I am too lazy to get up and exercise. I’m just not gonna waste any time
I have so planned my last day menu: cow heel soup – hold the soup and everything else in the bowl. Black pudding by the pound heavily sautéed in butter. Lobster tails – hold all them complicated legs and claws. Salt-fish with pepper sauce. Aloo pie with channa and everything lurking in those plastic buckets. Julie mangoes – not starch to get stuck up in your teeth or Graham or Lady’s Nose that only make you wish you had a Julie. To drink: funnily, no alcohol. A Cokes or a grape Solo, with ice. Okay, maybe a Bunnahabhain or Clynleish malt whisky. But, above all, a gallon of fresh, full cream milk. After all, it’s my death day: shouldn’t my last drink be my first drink?
I taught myself what I know about single malt from listening to podcasts or watching videos or tastings with my pseudo expert friends, Jevan and Alfredo. I’m not a professional taster but I know at thing or two. Spend a few hours with me to get the gist…Then go spend a lifetime enjoying the stuff.

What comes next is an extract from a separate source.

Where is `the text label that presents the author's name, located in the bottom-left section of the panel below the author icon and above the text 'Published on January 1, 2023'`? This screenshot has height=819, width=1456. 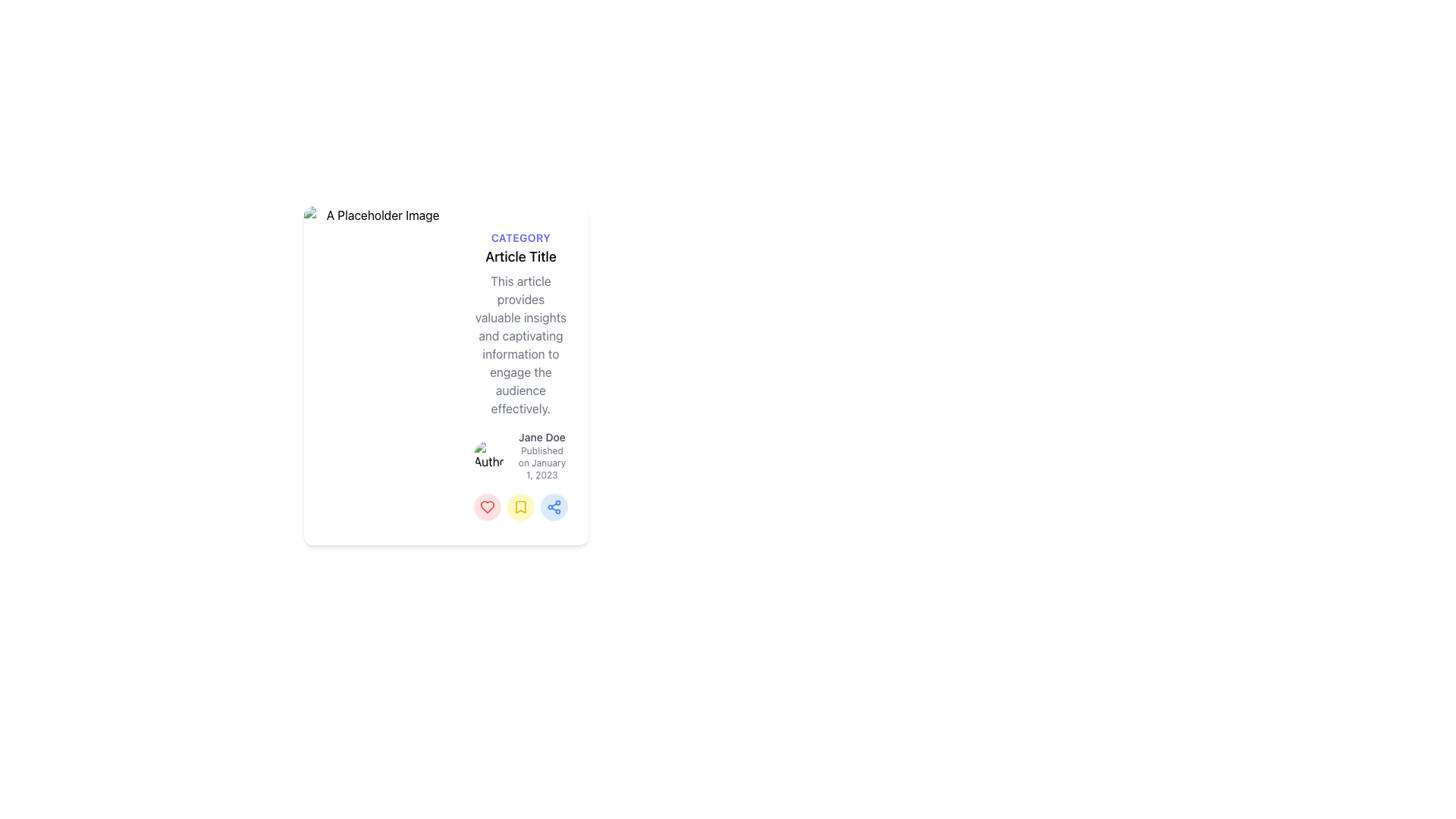 the text label that presents the author's name, located in the bottom-left section of the panel below the author icon and above the text 'Published on January 1, 2023' is located at coordinates (542, 437).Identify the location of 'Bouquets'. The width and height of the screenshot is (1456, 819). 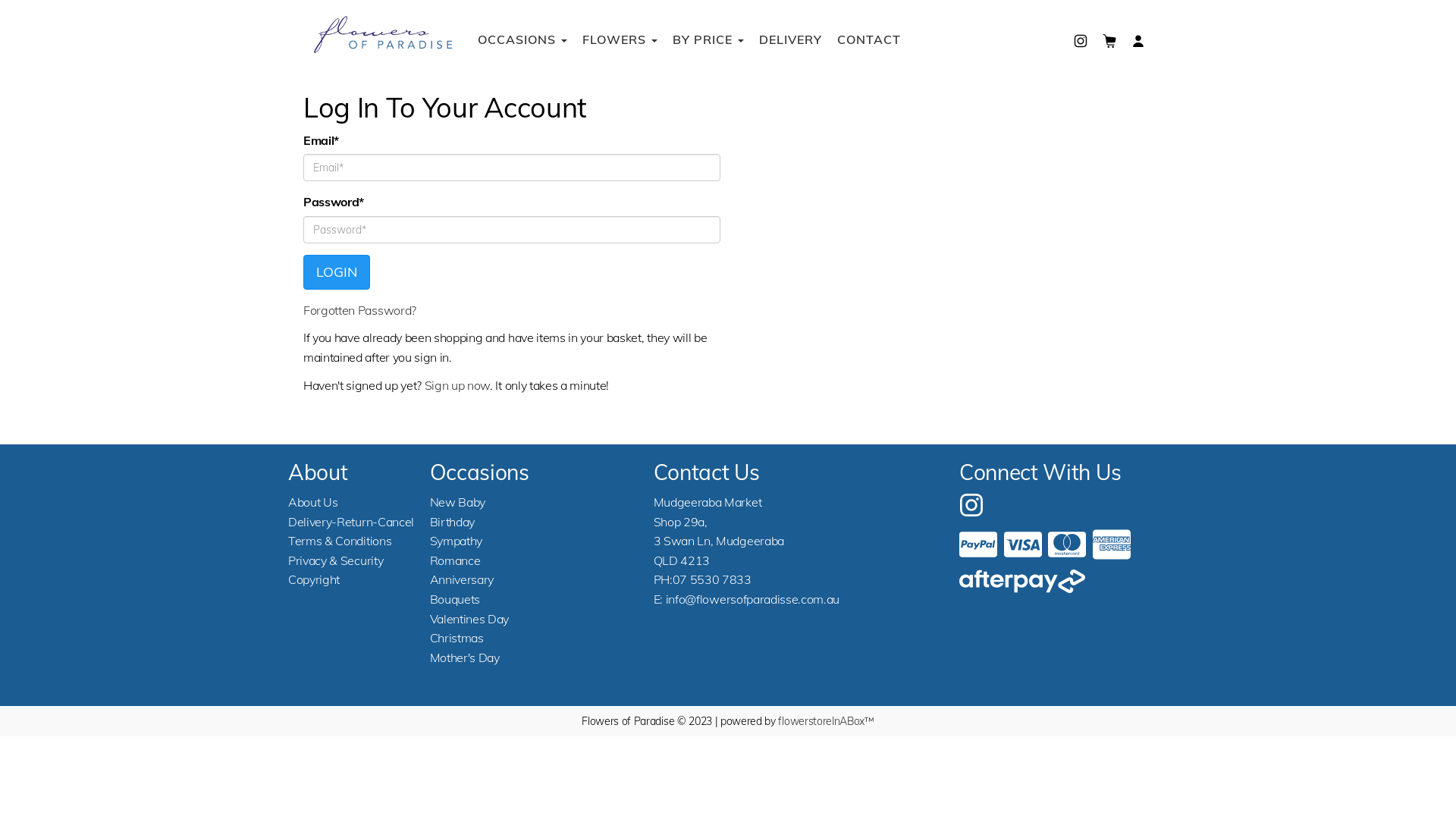
(454, 598).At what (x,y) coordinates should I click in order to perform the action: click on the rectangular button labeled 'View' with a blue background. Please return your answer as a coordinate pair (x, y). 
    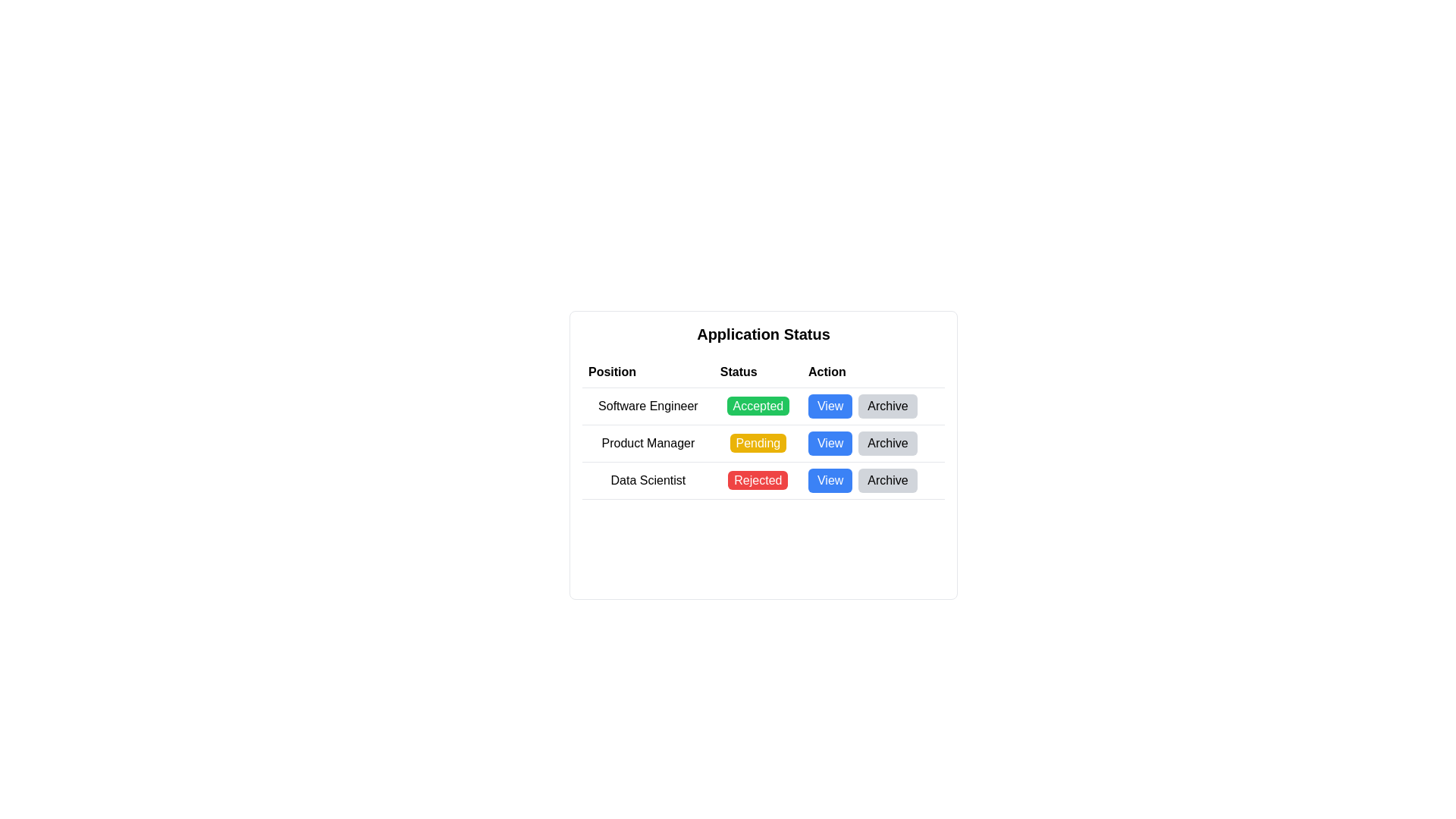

The excitement and passion for single malt whiskey can translate across many subjects: rum; chocolate; fine dining; cigars. To experience anything fully, you have to learn the language it speaks and develop the tools needed to recognise nuance. Otherwise the whole thing is lost on you. Single malt is a foreign drink to the Caribbean and the language used to describe it sounds so foreign: damson fruit; oak; wheat; malt; peat; these aren’t things we’re used to. So I try to apply coconut to single malt because we know so many varieties of it: desiccated coconut; shredded coconut; the coconut you stole from your mother’s kitchen counter when she was making Sunday callaloo; Chinee coconut from the vendor’s van ‘round the Savannah; coconut husk left out in the sun for a day compared to coconut husk that’s been on a beach for a month. All these give off different smells and we know their nuances and all can be applied to describe single malts.
If someone asks for, say, a [peaty, smoky single malt] Talisker-and-Coke, it’s a waste of the spirits. The probability is the person never tasted the Talisker it on its own. Now drinking is for drinking and there’s no right way or wrong way – but there is an inappropriate way. If you appreciate what Talisker is and you consciously decide it will go better with Coke, that’s fine. I know some single malt connoisseurs in India who drink their single malts with tea and don’t miss a tasting note because they find the tea helps bring out the single malt taste for them. But, mostly, Talisker-and-Coke is just wasting the Talisker.
The best thing about spending way too much on single malt whiskey is that it’s cheaper than an outside woman. The worst is that it’s cheaper than an outside woman.
A Trini can see situations develop before anyone else and then influence the outcome for sport! Don’t play all-fours with a Trini unless you are prepared to get more than your Jack hung!
I am not really a nationalist and I don’t feel mushy inside when I hear the anthem. But this little rock is my home and it’s the place I know and understand. Yes, there are lots of reasons to exit and lots to stay but, darn, I still love looking out the window when I land at Piarco!